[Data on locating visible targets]
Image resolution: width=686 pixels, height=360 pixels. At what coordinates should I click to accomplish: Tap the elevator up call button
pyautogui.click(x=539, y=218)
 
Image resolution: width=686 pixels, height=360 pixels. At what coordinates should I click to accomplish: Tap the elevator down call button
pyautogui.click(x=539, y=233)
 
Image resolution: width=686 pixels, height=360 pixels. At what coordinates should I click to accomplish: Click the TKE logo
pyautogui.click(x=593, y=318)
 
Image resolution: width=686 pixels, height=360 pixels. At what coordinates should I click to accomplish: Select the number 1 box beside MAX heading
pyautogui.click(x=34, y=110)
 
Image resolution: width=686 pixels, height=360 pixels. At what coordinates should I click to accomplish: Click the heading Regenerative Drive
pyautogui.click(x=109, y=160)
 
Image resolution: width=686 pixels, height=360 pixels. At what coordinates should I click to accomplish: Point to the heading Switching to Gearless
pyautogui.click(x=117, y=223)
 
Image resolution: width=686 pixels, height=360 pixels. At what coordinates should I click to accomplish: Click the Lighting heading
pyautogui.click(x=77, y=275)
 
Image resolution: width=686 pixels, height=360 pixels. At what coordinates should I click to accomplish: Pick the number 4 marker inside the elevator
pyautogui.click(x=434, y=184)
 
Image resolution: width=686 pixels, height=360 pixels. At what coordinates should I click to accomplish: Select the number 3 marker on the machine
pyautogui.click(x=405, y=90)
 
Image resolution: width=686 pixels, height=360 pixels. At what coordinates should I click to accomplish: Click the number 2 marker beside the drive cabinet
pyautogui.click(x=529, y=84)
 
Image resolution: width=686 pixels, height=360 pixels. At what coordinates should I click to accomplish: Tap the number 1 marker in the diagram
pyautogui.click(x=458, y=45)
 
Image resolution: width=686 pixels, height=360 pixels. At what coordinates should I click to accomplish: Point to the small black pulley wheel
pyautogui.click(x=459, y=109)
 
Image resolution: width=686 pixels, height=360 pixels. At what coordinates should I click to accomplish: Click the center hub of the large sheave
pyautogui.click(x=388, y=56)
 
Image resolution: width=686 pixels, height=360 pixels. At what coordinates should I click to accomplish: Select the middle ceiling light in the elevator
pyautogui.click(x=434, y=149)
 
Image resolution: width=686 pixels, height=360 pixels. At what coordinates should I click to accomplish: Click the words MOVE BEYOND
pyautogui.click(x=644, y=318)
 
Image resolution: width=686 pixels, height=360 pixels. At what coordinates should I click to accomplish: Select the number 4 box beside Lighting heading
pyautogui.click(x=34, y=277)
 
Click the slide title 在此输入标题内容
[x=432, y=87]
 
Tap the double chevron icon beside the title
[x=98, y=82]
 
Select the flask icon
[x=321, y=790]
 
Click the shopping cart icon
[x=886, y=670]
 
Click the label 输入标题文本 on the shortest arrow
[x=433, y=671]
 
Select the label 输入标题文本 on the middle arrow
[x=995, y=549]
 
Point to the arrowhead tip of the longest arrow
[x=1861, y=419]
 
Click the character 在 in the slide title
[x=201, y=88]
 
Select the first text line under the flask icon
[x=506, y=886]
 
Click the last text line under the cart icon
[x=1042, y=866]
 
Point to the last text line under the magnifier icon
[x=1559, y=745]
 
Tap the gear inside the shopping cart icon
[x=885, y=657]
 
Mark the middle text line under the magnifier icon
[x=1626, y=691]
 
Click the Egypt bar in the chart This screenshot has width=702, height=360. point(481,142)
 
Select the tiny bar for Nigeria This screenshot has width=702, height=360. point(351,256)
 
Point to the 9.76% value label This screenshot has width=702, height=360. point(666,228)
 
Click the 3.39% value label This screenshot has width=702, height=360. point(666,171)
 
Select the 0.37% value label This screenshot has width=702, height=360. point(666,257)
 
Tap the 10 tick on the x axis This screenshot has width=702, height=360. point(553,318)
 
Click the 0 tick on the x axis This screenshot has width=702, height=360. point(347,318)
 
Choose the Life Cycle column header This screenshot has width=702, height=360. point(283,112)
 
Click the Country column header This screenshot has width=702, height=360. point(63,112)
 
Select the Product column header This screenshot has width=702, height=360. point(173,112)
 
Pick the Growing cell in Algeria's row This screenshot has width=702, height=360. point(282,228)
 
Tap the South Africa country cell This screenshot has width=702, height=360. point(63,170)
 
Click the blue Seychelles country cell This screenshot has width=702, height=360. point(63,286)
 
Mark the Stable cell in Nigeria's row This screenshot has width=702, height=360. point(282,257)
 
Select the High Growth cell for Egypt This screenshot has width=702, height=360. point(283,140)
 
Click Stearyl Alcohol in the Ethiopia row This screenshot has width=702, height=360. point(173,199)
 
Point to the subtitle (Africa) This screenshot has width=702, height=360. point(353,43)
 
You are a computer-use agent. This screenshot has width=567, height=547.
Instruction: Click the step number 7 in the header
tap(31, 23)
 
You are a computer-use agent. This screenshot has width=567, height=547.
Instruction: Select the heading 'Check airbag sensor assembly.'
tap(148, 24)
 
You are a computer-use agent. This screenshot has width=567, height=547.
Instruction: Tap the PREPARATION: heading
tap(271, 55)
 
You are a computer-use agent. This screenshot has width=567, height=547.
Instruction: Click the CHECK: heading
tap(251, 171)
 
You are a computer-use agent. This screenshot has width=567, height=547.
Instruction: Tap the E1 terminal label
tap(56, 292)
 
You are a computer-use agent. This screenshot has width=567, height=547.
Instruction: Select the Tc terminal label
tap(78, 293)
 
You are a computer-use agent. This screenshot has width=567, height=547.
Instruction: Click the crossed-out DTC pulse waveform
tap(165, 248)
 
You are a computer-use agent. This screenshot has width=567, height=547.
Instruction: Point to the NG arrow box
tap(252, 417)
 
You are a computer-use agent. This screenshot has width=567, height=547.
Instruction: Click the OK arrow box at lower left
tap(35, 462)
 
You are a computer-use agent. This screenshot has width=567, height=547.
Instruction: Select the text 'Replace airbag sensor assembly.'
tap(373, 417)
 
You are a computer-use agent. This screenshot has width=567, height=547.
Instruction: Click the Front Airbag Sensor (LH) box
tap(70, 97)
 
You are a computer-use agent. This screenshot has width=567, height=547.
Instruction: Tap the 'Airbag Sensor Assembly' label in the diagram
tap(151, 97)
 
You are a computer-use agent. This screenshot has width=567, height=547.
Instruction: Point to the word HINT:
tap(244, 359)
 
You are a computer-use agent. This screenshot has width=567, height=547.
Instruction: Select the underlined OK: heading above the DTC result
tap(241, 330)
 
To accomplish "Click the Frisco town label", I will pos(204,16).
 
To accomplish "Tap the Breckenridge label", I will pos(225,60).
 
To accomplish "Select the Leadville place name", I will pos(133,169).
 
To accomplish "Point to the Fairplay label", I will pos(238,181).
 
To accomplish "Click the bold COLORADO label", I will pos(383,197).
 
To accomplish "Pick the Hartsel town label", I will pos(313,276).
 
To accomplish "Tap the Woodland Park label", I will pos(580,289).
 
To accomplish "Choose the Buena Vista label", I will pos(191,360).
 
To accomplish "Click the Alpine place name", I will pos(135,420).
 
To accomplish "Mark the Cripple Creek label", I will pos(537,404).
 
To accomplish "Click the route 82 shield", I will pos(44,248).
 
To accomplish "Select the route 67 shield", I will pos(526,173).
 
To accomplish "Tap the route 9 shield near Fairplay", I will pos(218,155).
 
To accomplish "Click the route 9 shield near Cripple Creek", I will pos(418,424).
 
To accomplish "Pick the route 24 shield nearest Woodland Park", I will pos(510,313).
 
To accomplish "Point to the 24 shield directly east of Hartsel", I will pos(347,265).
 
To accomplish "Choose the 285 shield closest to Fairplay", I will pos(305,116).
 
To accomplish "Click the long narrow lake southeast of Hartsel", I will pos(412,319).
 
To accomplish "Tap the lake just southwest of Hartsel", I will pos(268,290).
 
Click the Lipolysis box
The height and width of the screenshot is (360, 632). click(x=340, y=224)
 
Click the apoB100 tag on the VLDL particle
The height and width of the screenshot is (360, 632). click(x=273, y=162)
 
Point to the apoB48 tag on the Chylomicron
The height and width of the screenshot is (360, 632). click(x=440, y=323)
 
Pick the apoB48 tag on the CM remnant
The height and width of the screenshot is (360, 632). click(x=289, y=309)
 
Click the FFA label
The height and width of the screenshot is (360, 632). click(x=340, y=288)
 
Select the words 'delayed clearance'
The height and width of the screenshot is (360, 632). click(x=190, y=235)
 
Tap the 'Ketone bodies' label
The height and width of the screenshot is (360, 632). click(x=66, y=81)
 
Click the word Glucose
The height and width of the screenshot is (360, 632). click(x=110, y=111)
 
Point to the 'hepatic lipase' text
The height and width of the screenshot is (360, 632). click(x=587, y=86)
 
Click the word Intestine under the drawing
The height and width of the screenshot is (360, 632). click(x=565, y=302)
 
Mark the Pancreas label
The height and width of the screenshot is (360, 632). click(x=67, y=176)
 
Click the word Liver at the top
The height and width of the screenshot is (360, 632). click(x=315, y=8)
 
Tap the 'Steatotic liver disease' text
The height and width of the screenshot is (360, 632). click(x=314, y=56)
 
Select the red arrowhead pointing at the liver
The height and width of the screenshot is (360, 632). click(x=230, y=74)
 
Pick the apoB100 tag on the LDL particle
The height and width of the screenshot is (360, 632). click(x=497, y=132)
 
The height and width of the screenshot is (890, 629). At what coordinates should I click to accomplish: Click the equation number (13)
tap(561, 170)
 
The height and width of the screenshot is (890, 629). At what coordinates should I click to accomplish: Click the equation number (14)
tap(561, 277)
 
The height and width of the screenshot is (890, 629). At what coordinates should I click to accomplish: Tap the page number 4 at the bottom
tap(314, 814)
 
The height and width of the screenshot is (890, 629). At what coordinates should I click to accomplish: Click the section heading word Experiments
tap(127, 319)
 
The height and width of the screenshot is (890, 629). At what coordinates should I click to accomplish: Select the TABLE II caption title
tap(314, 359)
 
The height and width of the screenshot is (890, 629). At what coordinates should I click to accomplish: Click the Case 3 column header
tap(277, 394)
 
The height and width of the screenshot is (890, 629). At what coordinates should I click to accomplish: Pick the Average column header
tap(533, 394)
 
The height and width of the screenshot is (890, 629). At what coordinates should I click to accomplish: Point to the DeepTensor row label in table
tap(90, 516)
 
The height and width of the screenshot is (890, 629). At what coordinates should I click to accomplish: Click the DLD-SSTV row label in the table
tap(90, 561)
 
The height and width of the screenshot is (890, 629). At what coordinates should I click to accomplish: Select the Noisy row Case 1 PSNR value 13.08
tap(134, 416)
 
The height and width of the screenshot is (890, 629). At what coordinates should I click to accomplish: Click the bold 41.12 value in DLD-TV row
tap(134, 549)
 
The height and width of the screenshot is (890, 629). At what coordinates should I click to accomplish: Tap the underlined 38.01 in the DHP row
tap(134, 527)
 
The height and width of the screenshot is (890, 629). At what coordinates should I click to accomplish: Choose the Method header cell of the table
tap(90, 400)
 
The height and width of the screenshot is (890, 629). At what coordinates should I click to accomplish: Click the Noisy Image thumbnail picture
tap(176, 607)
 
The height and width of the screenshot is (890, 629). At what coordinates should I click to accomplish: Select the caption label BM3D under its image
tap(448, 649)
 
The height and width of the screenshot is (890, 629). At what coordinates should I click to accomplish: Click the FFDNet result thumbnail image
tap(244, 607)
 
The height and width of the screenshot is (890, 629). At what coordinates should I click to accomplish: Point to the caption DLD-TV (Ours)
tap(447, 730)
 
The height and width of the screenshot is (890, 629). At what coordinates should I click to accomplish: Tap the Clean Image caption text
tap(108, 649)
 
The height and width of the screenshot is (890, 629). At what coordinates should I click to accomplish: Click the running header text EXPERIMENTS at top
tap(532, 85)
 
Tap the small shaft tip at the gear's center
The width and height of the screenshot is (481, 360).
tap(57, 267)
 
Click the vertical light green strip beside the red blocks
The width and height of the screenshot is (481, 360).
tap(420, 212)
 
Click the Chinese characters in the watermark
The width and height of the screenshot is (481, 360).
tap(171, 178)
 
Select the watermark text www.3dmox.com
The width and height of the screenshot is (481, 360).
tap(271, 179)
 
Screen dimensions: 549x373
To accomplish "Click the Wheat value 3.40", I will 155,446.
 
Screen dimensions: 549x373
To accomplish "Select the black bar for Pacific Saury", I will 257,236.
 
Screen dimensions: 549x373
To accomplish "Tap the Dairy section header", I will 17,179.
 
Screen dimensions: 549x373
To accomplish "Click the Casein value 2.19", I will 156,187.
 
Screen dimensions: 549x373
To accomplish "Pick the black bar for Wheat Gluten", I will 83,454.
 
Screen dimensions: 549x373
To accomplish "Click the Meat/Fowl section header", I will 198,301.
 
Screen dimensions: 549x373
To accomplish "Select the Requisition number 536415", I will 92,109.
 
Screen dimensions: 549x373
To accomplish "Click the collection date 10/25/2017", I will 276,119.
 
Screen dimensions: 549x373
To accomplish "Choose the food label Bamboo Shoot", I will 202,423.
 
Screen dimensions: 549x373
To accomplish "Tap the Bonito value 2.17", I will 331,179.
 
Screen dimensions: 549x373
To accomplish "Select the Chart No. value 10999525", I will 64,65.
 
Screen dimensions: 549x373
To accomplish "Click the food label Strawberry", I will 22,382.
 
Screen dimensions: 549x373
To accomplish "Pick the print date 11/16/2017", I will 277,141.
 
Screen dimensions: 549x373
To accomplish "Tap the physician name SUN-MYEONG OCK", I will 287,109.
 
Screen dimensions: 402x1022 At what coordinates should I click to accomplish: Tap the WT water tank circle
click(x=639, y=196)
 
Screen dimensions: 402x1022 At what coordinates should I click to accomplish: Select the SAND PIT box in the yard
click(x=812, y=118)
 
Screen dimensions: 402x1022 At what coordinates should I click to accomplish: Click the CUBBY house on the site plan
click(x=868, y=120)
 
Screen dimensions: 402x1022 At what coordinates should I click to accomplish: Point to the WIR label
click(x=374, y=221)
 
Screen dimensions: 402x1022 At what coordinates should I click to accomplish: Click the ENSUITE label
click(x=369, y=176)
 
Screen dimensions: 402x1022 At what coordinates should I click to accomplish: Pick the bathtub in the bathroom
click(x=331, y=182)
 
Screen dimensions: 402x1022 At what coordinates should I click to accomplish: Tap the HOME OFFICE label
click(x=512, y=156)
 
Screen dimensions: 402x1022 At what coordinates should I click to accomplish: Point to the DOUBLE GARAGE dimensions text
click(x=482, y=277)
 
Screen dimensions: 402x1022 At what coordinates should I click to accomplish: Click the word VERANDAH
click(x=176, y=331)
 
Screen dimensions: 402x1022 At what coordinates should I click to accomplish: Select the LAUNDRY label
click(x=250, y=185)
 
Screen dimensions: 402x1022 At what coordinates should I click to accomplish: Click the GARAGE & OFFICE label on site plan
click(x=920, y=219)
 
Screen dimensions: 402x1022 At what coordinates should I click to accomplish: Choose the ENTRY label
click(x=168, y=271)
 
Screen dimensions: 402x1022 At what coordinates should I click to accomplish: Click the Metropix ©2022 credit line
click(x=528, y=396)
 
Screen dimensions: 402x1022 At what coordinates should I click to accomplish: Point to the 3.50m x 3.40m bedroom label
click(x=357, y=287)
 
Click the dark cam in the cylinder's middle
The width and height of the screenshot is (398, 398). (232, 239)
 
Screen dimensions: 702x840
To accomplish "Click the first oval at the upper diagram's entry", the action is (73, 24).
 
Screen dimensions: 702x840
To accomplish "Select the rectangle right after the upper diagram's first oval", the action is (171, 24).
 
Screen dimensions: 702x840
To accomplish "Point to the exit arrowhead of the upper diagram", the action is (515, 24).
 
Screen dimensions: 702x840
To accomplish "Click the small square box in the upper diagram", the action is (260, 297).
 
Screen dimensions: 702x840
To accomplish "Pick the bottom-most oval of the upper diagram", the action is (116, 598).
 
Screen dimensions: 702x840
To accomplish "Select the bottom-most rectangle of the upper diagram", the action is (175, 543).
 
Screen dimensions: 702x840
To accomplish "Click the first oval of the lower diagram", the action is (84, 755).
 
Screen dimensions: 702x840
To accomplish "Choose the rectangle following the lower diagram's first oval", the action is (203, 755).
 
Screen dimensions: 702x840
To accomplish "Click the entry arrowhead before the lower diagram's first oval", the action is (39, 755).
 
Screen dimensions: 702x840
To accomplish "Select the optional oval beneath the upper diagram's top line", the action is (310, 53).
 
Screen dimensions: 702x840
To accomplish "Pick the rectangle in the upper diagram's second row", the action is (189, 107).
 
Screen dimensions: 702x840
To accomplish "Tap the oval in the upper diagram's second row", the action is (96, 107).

• [WRITTEN REQUEST] Retype the lines word for word, starting with the line that contains "Click the dark cam in the cylinder's middle" and continuing through the line that contains "The width and height of the screenshot is (398, 398).", both of those included.

• [SOLUTION FOR THIS TASK]
Click the dark cam in the cylinder's middle
The width and height of the screenshot is (398, 398). (232, 239)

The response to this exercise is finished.